Good AI Task

AI compatibility

Diagnosing a foundation crack is hands-on work no AI can safely do remotely.

Human required

A human should do this one.

Average across 1 submission.

8
avg / 100

The honest read

Evaluating a foundation crack requires physical inspection, tactile assessment, and expert structural judgment that no AI agent can perform remotely. The stakes are high — a missed structural crack can lead to catastrophic failure or costly delayed remediation — and the data an agent would need simply cannot be captured through text or even photos alone. This is a job for a licensed structural engineer or foundation specialist.
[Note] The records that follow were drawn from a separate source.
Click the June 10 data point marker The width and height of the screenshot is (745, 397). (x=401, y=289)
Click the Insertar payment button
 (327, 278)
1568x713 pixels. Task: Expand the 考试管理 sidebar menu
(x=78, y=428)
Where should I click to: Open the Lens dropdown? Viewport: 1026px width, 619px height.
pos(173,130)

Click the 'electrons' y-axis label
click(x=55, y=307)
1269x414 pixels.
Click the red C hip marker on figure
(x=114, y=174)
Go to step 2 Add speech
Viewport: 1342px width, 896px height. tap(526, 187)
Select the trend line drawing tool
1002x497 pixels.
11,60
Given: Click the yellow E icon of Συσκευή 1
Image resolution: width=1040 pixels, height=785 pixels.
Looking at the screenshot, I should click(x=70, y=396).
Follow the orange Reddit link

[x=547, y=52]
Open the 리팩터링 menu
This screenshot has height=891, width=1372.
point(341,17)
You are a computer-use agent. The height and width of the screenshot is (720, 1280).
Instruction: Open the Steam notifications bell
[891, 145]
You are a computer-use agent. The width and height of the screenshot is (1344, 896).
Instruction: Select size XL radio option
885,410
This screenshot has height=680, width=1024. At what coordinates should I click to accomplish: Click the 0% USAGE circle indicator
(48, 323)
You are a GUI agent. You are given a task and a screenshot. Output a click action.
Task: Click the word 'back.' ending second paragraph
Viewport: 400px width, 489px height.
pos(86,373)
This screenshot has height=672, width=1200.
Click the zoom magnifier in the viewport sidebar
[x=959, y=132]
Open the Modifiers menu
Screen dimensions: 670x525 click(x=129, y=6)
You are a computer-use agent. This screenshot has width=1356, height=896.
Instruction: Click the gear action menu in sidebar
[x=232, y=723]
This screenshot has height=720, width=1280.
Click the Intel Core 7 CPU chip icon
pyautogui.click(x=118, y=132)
Aggregated across 1 submission.

The five dimensions

Repeatability

Low

Every crack is unique — width, length, orientation, location, moisture presence, and surrounding soil conditions all vary. There is no repeatable structure an agent can reliably apply without physical access to the specific crack.

Ambiguity Tolerance

Low

The success criterion — 'cosmetic vs. structural' — sounds binary but is deeply ambiguous in practice. Distinguishing a harmless shrinkage crack from an active structural failure requires expert interpretation of subtle physical cues that resist crisp definition.

Data & Tool Availability

Low

An agent has no access to the physical crack: no ability to measure width with a gauge, probe depth, assess moisture, or observe the surrounding foundation context. Even if the user uploads photos, image quality and angle are rarely sufficient for a reliable diagnosis.

Error Cost

High

A false 'cosmetic' verdict on a structural crack could lead the homeowner to ignore a serious problem, resulting in foundation failure, flooding, or collapse — outcomes that are expensive, dangerous, and irreversible. The downside risk is severe.

Human Judgment Required

High

Structural assessment requires licensed engineering judgment, physical inspection, and accountability that AI cannot provide. Even experienced professionals sometimes disagree on borderline cases, underscoring how much expert intuition and on-site context matter here.

What an agent would need

  • High-resolution, multi-angle photos of the crack with a ruler or reference object for scale
  • Information about crack type (horizontal, vertical, diagonal, stair-step), age, and any recent changes
  • Knowledge of local soil conditions, foundation type, and home age
  • Access to structural engineering databases or building code references for the region
  • A clear disclaimer framework, since any AI output here carries serious liability risk

Best-matched agent type

Research Agent

The kind of agent this work would call for if it were a fit. For this task, it isn't.